= Selection =
(begin)
Are There That Many GUIDs?

  • For that reason, a sequential integer will generally prove more efficient than a GUID.

    Why did you qualify this? Wouldn't this always be true? That doesn't mean that there's not a place for GUIDs under certain circumstances, but those circumstances would have nothing to do with efficiency, right?

  • RonKyle (3/24/2015)


    For that reason, a sequential integer will generally prove more efficient than a GUID.

    Why did you qualify this? Wouldn't this always be true? That doesn't mean that there's not a place for GUIDs under certain circumstances, but those circumstances would have nothing to do with efficiency, right?

    I say generally, because I'm still open to the possibility that a GUID key can be more efficient than an integer key in some niche scenario. For example, databases modeled for ORM tools like to store GUID keys, because those keys map directly to the objects they're working with in the application. So, it's efficient for the application's data access layer, if not for the database storage engine.

    Also, perhaps some database storage engines are optimized to use GUID based key. I havn't worked with SQL Server's new Heckaton in-memory table types yet, so maybe it makes more sense there. Federated database systems tend to use GUID based keys, because of it's global uniqueness, and I predict that federation (ie: Federated ColumnStore) is in SQL Server's near future.

    "Do not seek to follow in the footsteps of the wise. Instead, seek what they sought." - Matsuo Basho

  • tdennis-674196 (3/24/2015)


    In your reply, the implication (emphasized by me above) is that a GUID has a larger capacity than a bigint. The actual number of unique values of a GUID is 2^122; for a bigint data type it is 2^126 (using the full range from the most negative value to the most positive value).

    Actually, a bigint is a signed 8 byte or 64-bit value so the range is only -2^63 to 2^63 - 1 and, not 2^126, whereas a GUID is a 16 byte or 128 bit value.

    The nice thing about a GUID is that internally it can be stored as 4 32-bit words or 2 64-bit words, so actual comparisons of GUID values can be done extremely fast by a processor. A CPU can compare an array of 4 32-bit words of 2 64-bit words far faster than you could ever compare two separate int or bigint columns in your database table. If we ever get 128 bit processors, that will become a single CPU operation to compare values.

    The only time a GUID becomes slow is when it has to be converted from human readable format into the 16 byte internal format during parsing of your SQL query.
(end)
= Job A =
How many bytes does a GUID take up, according to the GUID thread?
The entries that come next are unrelated to the GUID thread.

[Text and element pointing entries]
(begin)
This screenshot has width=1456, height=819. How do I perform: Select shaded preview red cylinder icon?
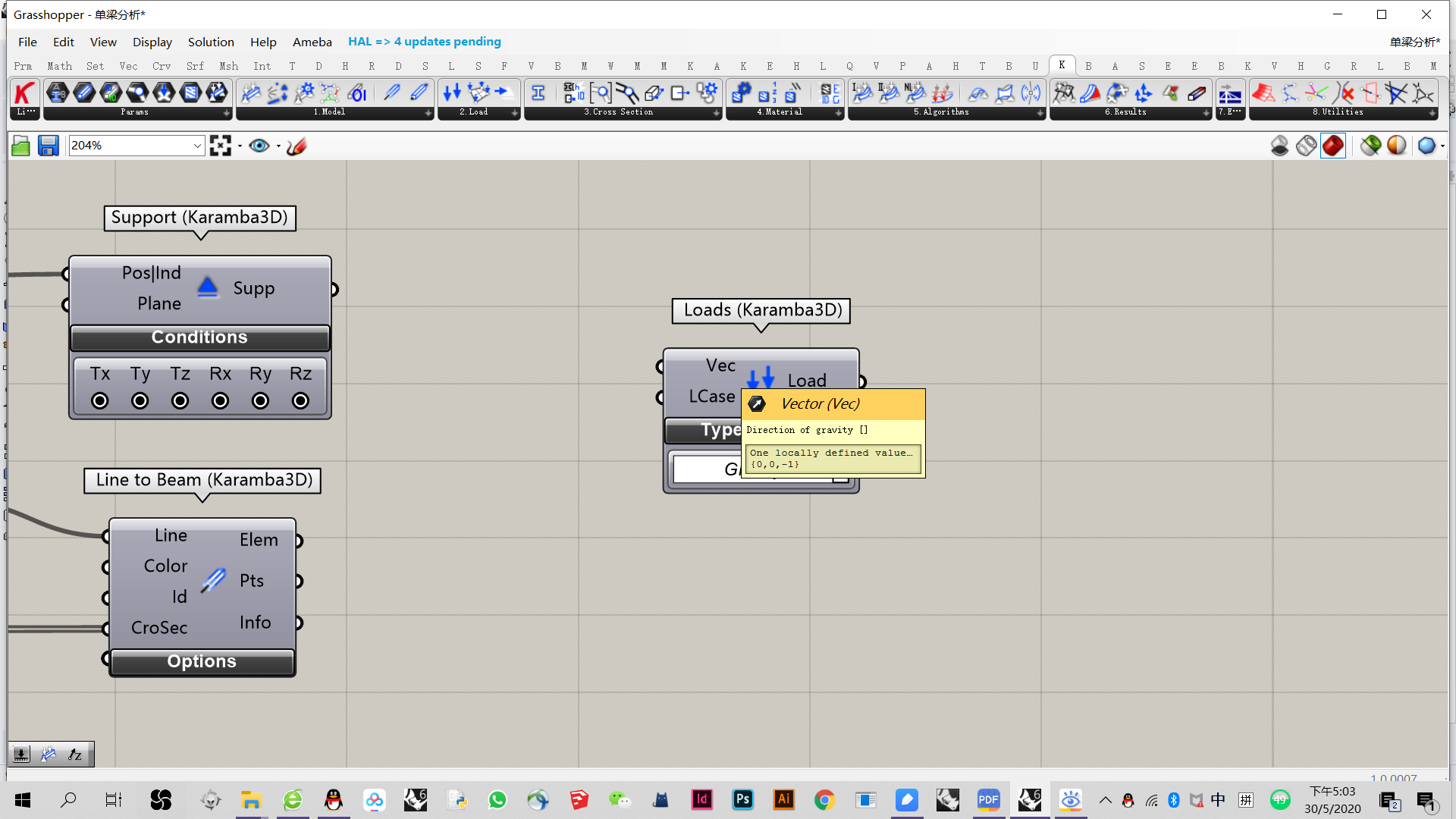click(x=1332, y=146)
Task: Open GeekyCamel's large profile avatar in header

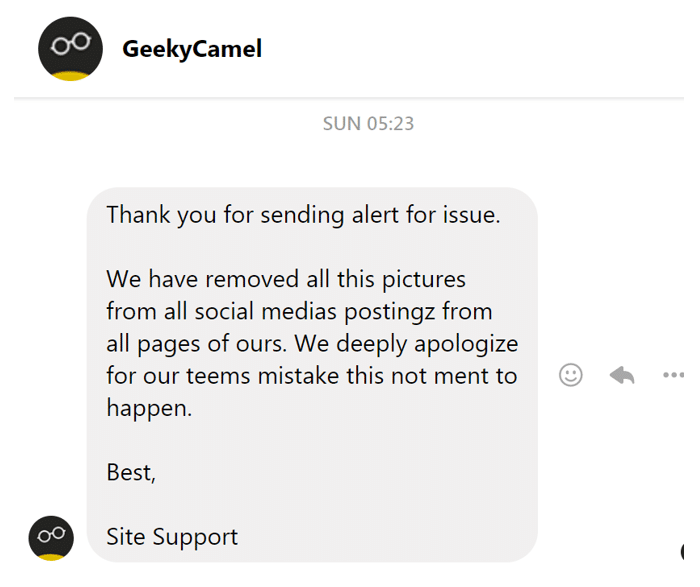Action: click(x=70, y=49)

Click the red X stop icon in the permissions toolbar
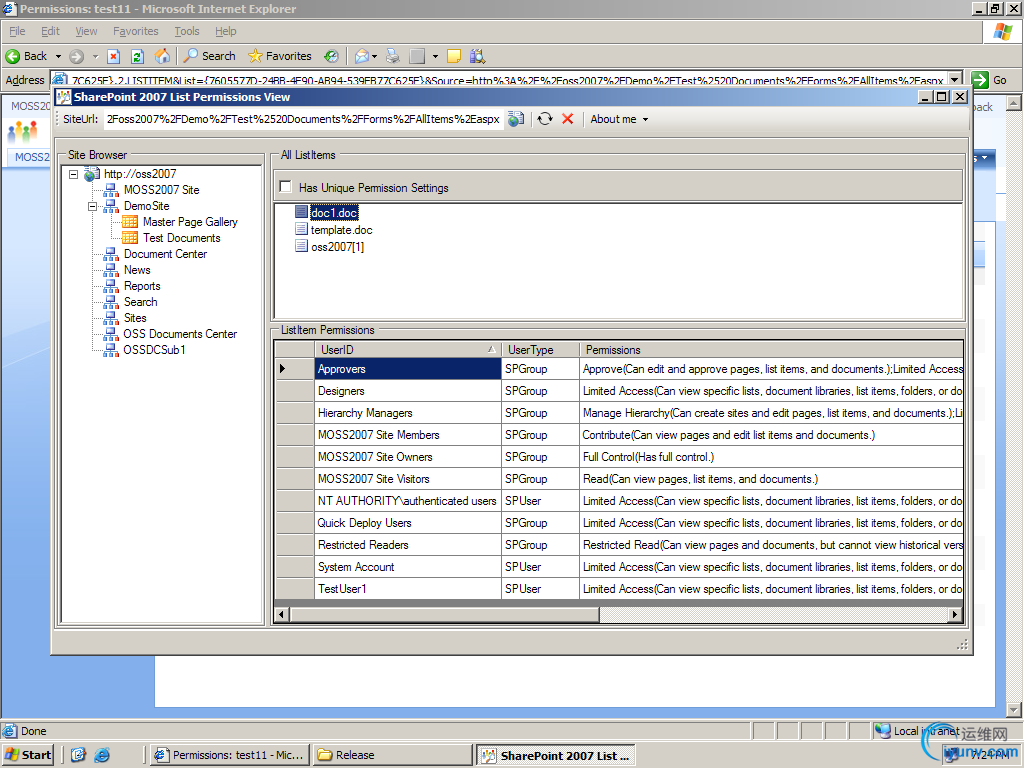click(568, 119)
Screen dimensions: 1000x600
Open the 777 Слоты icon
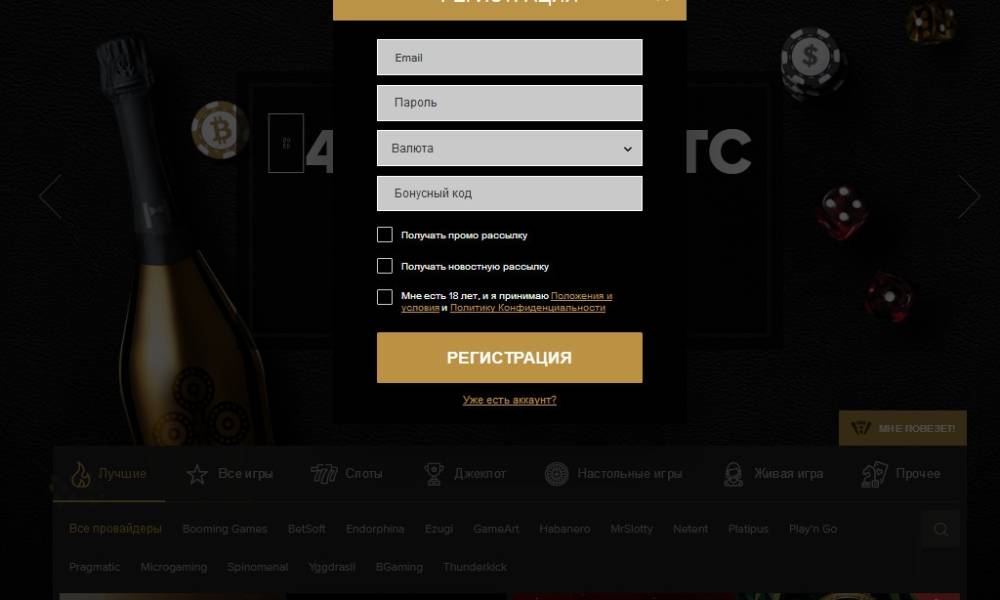tap(324, 474)
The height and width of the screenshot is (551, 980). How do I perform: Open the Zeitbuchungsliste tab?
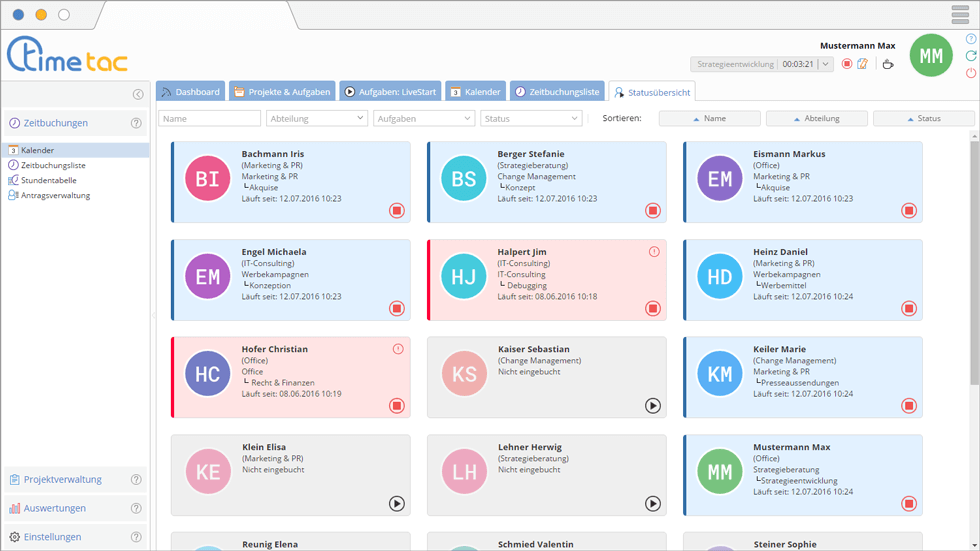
(end)
= Job B =
Copy out the entries word for word, starting at the line that contains "Screen dimensions: 1000x600" and ending at the end of the entries. Leave out the pictures.

= Final result A =
16 bytes (128 bits).

= Final result B =
Screen dimensions: 1000x600
Open the 777 Слоты icon
tap(324, 474)
The height and width of the screenshot is (551, 980). How do I perform: Open the Zeitbuchungsliste tab?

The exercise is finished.